Sudden vision loss and neurological deficits after facial hyaluronic acid filler injection.

BACKGROUND: The ongoing expansion of the cosmetic armamentarium of facial rejuvenation fails to uncover the inherent risks of cosmetic interventions. Informed consent to all risks of cosmetic filler injections and potential sequelae, including ocular and neurological complications, should be carefully ensured. We present two cases of complications following facial hyaluronic acid filler injections. CASE PRESENTATIONS: Case 1: A 43-year-old woman presented with monocular vision loss of the left eye, associated ptosis, ophthalmoplegia, periocular pain and nausea, cutaneous changes of the glabella region and forehead, and sensory impairment in the left maxillary branch dermatome (V2) after receiving a hyaluronic acid (HA) filler injection into the left glabellar area.
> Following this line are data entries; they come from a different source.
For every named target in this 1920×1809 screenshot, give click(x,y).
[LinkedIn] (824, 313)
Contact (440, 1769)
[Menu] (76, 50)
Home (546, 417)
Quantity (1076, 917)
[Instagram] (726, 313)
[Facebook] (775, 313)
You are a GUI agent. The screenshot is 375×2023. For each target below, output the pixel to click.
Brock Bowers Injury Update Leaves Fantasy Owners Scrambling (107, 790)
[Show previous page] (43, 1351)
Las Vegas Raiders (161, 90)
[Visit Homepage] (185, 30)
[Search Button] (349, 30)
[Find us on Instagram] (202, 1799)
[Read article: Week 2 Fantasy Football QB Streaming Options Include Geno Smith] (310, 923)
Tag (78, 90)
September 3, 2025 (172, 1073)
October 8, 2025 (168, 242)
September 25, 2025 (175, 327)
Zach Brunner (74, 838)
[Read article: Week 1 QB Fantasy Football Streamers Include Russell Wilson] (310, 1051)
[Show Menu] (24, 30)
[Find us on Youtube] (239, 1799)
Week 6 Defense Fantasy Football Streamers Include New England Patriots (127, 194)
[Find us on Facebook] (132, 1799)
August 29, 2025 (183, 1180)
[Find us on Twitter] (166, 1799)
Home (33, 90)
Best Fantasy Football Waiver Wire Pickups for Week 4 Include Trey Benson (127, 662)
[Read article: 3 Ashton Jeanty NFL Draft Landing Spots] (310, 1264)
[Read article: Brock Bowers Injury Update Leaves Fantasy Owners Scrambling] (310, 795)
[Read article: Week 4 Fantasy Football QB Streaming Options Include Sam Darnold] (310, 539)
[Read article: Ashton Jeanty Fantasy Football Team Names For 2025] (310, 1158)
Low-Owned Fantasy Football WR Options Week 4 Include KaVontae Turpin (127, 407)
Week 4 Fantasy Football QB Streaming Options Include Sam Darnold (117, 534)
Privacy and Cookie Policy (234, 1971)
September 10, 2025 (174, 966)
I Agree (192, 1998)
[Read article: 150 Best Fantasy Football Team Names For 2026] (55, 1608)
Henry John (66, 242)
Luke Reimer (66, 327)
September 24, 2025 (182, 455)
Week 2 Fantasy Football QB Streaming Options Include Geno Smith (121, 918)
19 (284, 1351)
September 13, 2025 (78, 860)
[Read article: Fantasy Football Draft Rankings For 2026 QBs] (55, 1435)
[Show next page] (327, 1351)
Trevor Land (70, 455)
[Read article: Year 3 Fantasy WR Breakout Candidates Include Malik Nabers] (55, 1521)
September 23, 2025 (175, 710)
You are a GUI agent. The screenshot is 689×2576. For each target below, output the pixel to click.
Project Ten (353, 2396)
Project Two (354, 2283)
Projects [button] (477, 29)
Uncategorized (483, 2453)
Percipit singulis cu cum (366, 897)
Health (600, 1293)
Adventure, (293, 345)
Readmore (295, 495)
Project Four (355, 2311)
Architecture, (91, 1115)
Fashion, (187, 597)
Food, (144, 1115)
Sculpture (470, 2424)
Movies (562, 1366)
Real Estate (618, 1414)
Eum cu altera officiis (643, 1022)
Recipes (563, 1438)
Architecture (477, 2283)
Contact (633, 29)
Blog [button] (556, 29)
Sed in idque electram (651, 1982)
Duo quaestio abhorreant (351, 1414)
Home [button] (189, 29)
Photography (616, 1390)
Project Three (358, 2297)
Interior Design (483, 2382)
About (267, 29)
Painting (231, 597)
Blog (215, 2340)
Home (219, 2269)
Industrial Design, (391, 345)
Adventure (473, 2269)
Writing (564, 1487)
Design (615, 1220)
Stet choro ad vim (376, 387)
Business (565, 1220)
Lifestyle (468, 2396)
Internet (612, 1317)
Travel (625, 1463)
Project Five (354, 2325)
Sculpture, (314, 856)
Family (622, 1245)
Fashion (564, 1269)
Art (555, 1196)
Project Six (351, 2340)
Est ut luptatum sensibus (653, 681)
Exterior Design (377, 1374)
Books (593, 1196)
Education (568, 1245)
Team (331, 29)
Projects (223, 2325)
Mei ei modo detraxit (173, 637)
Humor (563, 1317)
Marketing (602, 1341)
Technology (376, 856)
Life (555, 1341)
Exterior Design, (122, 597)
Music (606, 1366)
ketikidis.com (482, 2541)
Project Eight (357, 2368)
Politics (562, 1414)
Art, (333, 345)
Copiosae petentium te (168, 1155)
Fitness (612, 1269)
On ophthalmological examination, an ophthalmic artery occlusion (OAO) was diagnosed upon identification of a "cherry-red spot". Magnetic resonance imaging (MRI) revealed a left ischemic optic neuropathy. Supportive therapy and hyaluronidase injections were initiated. A follow-up MRI of the head performed two months after presentation corresponded to stable MRI findings. The patient had irreversible and complete vision loss of the left eye, however, the ptosis resolved. Case 2: A 29-year-old woman was admitted to hospital a few hours after a rhinoplasty and cheek augmentation with hyaluronic acid, presenting with acute monocular vision loss in the right eye, retrobulbar pain, fatigue and vomiting. In addition, the patient presented a harbinger of impending skin necrosis and a complete oculomotor nerve palsy on the right side, choroidal ischemia and vision impairment. Supportive treatment and hyaluronidase injections into the ischemic tissue were initiated. A small scar at the tip of the nose, vision impairment and an irregular pupillary margin on the right side persisted at follow-up.
CONCLUSION: These two case reports and the literature review emphasize the pathophysiological mechanisms leading to potentially devastating complications. In order to reduce the risk of vision loss secondary to cosmetic filler injections, practitioners should possess a thorough knowledge of anatomy and preventive strategies.

Introduction

There is an ongoing expansion of the cosmetic armamentarium promising rapid and simple facial rejuvenation with long-lasting results. A growing number of cosmetic procedures are performed by non-medical practitioners, suggesting risk-freeness. In addition, easy access to the procedures can outweigh judgement of the level of qualification necessary to conduct these interventions safely. Risks might be greater than anticipated by the persons undergoing such procedures [1]. Informed consent to all risks of cosmetic filler injections and potential sequelae, including ocular or neurological complications, should be mandatory [2].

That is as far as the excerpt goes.